Целью исследования была разработка методики исследования цитотоксичности свободных и иммобилизованных гепатотропных препаратов с использованием изолированных гепатоцитов. Гепатоциты получали от крыс-самцов линии Вистар массой 200–250 г. Гепатоциты выделяли с помощью раствора коллагеназы типа I. Использовали суспензии с количеством жизнеспособных гепатоцитов >85%. Суспензию клеток (0,5×10⁶ клеток/мл) пассировали в покрытые коллагеном 12-луночные культуральные плашки и инкубировали при 37° С в атмосфере с 5% СО₂. Через 2 ч культивирования среду заменяли новой и добавляли исследуемые препараты.
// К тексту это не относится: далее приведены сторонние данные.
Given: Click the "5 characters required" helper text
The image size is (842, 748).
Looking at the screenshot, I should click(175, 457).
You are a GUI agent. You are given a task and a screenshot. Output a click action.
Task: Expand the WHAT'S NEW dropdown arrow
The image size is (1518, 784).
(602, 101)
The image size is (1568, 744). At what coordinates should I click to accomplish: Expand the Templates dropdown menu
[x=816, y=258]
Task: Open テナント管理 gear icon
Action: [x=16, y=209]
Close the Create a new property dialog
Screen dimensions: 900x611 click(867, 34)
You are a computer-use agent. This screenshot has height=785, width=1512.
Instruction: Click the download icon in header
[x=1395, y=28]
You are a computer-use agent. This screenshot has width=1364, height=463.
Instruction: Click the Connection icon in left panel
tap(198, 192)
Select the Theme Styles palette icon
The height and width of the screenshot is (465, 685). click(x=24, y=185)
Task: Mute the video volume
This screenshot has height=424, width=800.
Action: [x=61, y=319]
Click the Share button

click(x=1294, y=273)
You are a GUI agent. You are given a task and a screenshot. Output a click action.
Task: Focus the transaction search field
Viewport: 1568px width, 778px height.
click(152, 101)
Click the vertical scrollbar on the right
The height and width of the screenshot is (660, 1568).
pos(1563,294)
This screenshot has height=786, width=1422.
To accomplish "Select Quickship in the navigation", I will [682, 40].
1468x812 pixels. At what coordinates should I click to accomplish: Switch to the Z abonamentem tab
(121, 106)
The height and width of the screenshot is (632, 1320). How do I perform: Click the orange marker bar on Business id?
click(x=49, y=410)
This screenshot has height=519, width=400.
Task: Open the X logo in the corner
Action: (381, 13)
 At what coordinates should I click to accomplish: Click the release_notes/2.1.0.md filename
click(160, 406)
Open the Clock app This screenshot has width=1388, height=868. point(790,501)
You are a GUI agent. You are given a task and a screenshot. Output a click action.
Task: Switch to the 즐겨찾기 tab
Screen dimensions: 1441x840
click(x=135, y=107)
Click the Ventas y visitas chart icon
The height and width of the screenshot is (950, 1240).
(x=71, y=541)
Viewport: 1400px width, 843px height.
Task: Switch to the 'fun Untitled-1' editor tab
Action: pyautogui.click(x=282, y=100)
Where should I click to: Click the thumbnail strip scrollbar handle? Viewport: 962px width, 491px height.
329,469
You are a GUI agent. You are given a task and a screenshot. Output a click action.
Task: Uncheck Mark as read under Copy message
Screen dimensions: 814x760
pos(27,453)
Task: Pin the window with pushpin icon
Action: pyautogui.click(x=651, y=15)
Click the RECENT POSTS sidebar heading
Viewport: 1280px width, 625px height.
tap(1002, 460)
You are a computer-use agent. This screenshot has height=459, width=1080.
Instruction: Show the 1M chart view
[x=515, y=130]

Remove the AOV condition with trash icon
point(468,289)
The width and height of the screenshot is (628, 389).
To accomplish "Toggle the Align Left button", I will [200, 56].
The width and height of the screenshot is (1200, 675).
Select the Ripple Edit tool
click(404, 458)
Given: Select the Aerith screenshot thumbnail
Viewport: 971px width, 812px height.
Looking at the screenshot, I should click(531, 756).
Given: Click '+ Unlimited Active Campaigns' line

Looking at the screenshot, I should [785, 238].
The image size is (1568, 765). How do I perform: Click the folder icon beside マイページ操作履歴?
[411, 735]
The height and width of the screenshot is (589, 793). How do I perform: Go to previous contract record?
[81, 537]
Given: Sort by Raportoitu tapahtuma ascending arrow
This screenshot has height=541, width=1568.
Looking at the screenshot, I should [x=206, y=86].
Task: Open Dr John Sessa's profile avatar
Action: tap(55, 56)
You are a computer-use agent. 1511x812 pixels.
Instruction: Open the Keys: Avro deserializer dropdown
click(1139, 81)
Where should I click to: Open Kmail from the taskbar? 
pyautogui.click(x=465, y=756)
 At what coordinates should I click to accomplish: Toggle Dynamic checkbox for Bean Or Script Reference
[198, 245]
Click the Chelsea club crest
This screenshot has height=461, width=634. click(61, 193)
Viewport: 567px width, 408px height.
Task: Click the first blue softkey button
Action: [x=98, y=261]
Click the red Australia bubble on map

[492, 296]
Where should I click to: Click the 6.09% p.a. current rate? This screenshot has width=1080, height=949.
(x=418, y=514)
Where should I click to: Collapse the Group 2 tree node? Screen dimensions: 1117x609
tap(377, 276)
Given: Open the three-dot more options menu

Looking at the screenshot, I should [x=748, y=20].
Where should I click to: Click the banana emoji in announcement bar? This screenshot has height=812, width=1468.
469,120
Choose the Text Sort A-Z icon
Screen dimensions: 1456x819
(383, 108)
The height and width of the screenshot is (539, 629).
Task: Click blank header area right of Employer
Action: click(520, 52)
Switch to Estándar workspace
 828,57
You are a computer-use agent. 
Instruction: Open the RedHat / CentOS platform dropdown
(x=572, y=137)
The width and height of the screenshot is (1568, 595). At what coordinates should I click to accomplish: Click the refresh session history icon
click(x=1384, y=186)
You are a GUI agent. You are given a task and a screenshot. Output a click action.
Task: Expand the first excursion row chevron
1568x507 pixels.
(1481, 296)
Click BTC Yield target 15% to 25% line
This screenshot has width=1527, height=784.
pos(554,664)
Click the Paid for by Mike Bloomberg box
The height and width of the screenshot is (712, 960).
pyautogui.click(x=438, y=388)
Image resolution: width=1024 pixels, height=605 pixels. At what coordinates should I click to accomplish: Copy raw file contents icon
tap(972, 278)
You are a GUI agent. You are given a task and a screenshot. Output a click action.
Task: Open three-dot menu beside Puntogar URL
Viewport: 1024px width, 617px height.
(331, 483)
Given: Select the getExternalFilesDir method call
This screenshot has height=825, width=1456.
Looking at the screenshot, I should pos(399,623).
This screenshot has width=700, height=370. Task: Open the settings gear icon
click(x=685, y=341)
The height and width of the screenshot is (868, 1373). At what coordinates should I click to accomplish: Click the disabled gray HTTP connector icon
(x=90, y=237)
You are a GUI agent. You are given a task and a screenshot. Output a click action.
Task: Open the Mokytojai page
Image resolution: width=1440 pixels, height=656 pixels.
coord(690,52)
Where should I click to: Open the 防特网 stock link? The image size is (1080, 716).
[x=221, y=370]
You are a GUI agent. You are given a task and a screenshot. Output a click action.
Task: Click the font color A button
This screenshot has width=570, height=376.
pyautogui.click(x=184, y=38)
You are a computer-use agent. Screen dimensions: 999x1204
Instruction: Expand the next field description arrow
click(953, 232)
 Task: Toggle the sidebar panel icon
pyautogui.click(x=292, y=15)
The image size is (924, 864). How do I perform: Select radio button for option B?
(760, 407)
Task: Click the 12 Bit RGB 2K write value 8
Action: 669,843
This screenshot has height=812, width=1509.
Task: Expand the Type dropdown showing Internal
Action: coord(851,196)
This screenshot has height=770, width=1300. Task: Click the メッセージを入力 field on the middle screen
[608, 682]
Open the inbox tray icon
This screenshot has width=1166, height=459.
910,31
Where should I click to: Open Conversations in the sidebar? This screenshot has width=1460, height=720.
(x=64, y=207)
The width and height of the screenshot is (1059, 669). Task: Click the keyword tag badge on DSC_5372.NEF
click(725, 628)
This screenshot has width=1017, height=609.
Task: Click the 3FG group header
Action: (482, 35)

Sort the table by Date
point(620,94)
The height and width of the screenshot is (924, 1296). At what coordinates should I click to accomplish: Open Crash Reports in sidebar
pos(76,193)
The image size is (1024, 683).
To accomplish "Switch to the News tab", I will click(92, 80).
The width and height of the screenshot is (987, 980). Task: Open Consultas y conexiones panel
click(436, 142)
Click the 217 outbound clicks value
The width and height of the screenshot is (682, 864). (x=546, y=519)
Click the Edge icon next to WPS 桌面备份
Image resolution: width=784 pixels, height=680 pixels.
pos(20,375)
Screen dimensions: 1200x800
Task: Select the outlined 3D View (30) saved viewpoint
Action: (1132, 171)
Выраженность некроза оценивали по активности лактатдегидрогеназы (ЛДГ) в культуральной среде. Активность общей ЛДГ оценивали после обработки монослоя гепатоцитов 0,1% раствором тритона Х-100. Морфологическое выявление некроза гепатоцитов осуществляли путем окраски клеток пропидиум йодидом с последующей флуоресцентной микроскопией. Апоптоз исследовали по фрагментации ДНК методом электрофореза. Через 4 ч инкубации гепатоцитов (0,5×10⁶ клеток/мл) с препаратами клетки промывали холодным фосфатным буфером, лизировали смесью, содержащей 100 ммоль/л Трис-HCl (рН 8,0), 200 ммоль/л NaCl, 5 ммоль/л ЭДТА и 0,2% додецилсульфата натрия, и механически снимали с плашек. Затем к гепатоцитам добавляли протеиназу К (20 мг/мл) и смесь инкубировали в течение ночи при 56° С. ДНК экстрагировали дважды смесью из фенола хлороформа и изоамилового спирта (25:24:1), промывали 70% этанолом, высушивали, суспензировали в 10 ммоль Трис-HCl и обрабатывали рибонуклеазой А (10 мг/мл) в течение 30 мин при 37° С. Электрофорез ДНК (5 мкг) осуществляли в 1,5% агарозном геле, окрашенном SYBR Green II при 35 V в течение 4 ч. Наличие апоптоза оценивали по межнуклеосомной фрагментации ДНК. Морфологические признаки апоптоза выявляли путем определения конденсации хроматина с использованием флуоресцентного микроскопа после окраски гепатоцитов Hoechst 33342. Подсчитывали 500 клеток и количество апоптотических клеток выражали в процентах.

Предложенный метод оценки цитотоксичности был использован при сравнительном исследовании препаратов свободных и иммобилизованных урсодезоксихолевой, тауроурсодезоксихолевой кислот в диапазоне концентраций 50–1000 мкг/мл.